TIMES SURABAYA, SURABAYA – Pemerintah Provinsi Jawa Timur (Pemprov Jatim) berkomitmen dalam pemberantasan tindakan antirasuah. Salah satu sistem penganggaran yang kerap menjadi momok adalah penyaluran dana hibah.
Jatim sempat diterpa gurita korupsi pengelolaan dana hibah kelompok masyarakat (pokmas) APBD Pemprov 2021-2022.

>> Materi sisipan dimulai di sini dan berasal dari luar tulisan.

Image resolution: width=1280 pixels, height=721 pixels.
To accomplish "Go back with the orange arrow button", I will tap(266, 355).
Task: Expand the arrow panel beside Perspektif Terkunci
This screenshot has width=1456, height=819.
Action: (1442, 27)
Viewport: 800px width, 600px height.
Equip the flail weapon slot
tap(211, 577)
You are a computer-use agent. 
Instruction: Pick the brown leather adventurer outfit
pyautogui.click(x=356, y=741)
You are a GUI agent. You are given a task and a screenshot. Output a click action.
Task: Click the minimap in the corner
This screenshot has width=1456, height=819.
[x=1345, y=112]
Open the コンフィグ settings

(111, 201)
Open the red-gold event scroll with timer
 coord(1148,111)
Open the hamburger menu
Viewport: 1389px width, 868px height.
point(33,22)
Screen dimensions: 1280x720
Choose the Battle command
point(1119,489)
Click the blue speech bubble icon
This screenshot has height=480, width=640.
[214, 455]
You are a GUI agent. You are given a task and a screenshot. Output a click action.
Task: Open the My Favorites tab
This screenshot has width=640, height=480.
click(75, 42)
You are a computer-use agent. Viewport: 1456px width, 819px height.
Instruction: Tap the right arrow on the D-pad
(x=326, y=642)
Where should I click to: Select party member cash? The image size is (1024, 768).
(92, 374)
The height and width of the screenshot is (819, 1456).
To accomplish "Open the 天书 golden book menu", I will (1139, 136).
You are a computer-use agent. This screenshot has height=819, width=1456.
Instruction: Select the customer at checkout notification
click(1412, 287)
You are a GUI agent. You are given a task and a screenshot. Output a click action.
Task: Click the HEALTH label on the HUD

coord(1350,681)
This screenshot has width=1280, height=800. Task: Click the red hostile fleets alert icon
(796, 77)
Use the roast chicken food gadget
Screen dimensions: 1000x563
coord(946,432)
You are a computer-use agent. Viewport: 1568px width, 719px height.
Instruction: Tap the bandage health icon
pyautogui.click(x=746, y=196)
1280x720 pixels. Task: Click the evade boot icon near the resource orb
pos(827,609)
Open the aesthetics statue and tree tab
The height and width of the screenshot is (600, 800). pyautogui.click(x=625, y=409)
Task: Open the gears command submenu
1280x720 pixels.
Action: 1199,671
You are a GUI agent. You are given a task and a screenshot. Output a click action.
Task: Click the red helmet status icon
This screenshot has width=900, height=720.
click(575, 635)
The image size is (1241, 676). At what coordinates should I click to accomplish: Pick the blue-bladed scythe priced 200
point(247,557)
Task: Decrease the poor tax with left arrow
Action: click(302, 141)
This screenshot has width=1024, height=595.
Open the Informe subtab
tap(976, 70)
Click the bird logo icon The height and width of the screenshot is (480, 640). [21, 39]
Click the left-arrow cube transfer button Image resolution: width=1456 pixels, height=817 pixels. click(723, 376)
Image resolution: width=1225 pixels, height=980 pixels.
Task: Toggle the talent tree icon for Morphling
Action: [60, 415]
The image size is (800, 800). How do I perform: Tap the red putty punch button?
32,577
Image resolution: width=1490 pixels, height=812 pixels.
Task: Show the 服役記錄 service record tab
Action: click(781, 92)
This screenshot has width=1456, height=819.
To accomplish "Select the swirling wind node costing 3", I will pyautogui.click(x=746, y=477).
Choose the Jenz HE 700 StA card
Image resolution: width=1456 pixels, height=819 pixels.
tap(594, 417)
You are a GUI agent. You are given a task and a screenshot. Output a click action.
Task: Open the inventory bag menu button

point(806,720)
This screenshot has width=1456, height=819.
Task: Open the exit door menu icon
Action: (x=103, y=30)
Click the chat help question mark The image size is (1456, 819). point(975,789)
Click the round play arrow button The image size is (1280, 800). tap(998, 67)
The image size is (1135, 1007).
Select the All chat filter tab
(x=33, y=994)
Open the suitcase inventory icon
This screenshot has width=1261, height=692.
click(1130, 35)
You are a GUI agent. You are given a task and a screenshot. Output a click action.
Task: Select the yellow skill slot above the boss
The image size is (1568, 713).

Kasus ini menyeret nama-nama anggota legislatif serta pihak swasta. Pada APBD 2026, Pemprov dan DPRD Jatim sepakat memperketat proses verifikasi dan memangkas besaran dana hibah tersebut. Nilainya belum digedok. Yang utama, Jatim terus berbenah mengembalikan citra diri.
"Ini menjadi pekerjaan rumah semenjak kasus (korupsi dana hibah, red) tersebut, kita melakukan perubahan besar-besaran atau reform tentang rancangan anggaran. Kita kembalikan lagi kewenangan dan mekanisme yang sebenarnya," ungkap Sekretaris Daerah Provinsi Jatim Adhy Karyono di Kantor Inspektorat Provinsi Jawa Timur, Jalan Raya Juanda, Kamis (25/9/2025).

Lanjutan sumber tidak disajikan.